YOUR OBJECTIVE: Using the data below, output the first line and every line after it up to and including the line containing "Do Not Accept (623, 1613)", exactly as written and with nothing added.

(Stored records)
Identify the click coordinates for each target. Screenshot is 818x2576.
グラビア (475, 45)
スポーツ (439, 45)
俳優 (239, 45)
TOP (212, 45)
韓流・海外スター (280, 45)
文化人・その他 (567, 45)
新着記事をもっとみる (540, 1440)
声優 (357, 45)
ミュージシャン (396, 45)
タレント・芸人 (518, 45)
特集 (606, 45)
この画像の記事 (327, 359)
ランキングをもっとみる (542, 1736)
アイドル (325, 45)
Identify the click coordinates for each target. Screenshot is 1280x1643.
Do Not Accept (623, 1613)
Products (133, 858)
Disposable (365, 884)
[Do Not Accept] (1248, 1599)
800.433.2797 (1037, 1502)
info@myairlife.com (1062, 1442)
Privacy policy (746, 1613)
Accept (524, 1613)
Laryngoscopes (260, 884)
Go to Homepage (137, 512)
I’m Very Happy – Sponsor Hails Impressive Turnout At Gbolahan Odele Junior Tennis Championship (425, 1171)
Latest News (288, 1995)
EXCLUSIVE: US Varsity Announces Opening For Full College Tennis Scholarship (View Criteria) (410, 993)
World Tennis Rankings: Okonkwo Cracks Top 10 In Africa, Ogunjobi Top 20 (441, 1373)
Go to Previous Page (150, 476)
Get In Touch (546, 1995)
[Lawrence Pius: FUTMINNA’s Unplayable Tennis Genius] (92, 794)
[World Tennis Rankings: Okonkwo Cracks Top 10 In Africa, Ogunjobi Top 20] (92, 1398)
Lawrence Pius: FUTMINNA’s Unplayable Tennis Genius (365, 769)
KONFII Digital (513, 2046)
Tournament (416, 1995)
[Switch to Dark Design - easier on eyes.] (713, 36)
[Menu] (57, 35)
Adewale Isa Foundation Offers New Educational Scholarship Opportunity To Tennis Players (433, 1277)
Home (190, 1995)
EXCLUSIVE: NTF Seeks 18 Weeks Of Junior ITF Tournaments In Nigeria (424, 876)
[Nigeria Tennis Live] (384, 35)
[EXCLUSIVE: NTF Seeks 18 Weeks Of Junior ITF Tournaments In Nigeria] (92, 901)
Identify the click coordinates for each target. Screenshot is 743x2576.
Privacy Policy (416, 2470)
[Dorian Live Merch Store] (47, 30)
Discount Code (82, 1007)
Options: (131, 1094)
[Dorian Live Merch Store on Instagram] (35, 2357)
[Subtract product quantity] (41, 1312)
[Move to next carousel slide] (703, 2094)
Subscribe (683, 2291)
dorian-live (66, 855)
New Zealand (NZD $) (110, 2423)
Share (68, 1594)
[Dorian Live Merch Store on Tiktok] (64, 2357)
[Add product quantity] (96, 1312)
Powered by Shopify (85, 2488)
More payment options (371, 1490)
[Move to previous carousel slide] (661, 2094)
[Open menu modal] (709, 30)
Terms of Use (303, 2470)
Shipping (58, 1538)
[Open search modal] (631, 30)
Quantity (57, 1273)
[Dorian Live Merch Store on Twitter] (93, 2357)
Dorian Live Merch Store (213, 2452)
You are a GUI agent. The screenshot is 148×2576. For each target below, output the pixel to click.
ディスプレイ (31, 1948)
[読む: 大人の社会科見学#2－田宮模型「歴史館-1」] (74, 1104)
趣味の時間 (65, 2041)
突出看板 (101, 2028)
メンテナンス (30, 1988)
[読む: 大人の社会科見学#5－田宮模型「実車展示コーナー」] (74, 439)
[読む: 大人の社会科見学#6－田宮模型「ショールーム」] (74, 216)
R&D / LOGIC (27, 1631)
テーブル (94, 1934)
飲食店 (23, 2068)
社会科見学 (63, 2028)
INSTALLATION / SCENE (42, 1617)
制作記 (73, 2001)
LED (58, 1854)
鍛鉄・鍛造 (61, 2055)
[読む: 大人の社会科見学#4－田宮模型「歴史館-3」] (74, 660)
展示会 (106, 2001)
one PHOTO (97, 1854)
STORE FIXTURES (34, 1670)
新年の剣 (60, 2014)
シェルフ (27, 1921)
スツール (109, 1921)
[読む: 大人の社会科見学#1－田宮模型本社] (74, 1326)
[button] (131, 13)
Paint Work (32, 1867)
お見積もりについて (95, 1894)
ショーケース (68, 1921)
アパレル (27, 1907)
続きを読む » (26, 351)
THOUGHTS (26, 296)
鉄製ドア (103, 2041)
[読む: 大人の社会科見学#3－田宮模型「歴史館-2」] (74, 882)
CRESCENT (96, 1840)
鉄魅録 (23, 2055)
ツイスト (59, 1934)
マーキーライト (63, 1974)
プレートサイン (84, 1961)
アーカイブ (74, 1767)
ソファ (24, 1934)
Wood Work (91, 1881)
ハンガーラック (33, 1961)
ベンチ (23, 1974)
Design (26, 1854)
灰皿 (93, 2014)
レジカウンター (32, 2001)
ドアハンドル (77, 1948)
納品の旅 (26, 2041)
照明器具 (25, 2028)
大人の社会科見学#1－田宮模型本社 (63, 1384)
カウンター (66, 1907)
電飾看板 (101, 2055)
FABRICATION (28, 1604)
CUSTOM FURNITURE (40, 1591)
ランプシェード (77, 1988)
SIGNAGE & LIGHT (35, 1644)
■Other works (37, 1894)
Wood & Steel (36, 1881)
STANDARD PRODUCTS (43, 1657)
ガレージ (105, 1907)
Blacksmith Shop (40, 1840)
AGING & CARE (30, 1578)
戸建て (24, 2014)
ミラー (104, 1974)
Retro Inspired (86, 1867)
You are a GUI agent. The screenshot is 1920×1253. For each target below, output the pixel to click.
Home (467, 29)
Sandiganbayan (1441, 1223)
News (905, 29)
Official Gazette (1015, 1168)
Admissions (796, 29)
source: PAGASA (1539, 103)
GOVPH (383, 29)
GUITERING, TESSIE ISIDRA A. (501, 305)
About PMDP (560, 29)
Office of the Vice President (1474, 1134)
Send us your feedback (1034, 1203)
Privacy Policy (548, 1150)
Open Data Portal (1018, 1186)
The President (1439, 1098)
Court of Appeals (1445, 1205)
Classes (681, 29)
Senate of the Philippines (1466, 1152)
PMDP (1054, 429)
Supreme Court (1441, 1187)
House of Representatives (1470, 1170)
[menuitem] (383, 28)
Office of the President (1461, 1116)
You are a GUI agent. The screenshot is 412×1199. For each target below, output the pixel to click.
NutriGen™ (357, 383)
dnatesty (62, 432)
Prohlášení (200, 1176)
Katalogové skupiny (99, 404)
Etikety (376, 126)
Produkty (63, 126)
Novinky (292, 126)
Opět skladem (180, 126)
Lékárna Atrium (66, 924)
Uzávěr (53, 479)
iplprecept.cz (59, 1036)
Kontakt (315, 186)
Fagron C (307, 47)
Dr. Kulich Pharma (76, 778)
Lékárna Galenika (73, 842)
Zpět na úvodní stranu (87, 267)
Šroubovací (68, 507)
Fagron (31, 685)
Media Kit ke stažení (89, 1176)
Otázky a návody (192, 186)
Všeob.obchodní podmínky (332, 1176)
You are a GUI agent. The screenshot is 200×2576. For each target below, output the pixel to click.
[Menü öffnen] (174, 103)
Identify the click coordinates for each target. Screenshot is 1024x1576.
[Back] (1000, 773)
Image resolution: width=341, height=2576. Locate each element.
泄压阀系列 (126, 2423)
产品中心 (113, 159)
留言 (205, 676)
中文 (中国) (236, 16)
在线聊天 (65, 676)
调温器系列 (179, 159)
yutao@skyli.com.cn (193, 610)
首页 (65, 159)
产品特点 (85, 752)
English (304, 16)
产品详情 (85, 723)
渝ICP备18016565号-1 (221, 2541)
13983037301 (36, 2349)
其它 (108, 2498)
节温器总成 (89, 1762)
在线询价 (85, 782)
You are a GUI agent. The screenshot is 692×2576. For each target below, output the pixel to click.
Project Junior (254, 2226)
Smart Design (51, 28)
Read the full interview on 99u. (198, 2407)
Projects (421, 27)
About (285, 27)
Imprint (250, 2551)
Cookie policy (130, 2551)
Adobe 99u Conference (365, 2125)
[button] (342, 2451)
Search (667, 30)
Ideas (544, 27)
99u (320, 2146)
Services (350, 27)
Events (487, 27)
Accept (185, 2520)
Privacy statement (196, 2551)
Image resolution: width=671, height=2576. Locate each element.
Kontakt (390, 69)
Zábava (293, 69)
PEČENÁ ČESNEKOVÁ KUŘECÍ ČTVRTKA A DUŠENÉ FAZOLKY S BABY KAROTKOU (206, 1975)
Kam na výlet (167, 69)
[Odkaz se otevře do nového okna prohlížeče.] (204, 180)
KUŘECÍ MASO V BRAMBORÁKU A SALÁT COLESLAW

COMPLETED EXERCISE:
Identify the click coordinates for each target. Screenshot is 818x2576.
グラビア (475, 45)
スポーツ (439, 45)
俳優 (239, 45)
TOP (212, 45)
韓流・海外スター (280, 45)
文化人・その他 (567, 45)
新着記事をもっとみる (540, 1440)
声優 (357, 45)
ミュージシャン (396, 45)
タレント・芸人 (518, 45)
特集 (606, 45)
この画像の記事 (327, 359)
ランキングをもっとみる (542, 1736)
アイドル (325, 45)
Identify the click coordinates for each target. Screenshot is 1280x1643.
Do Not Accept (623, 1613)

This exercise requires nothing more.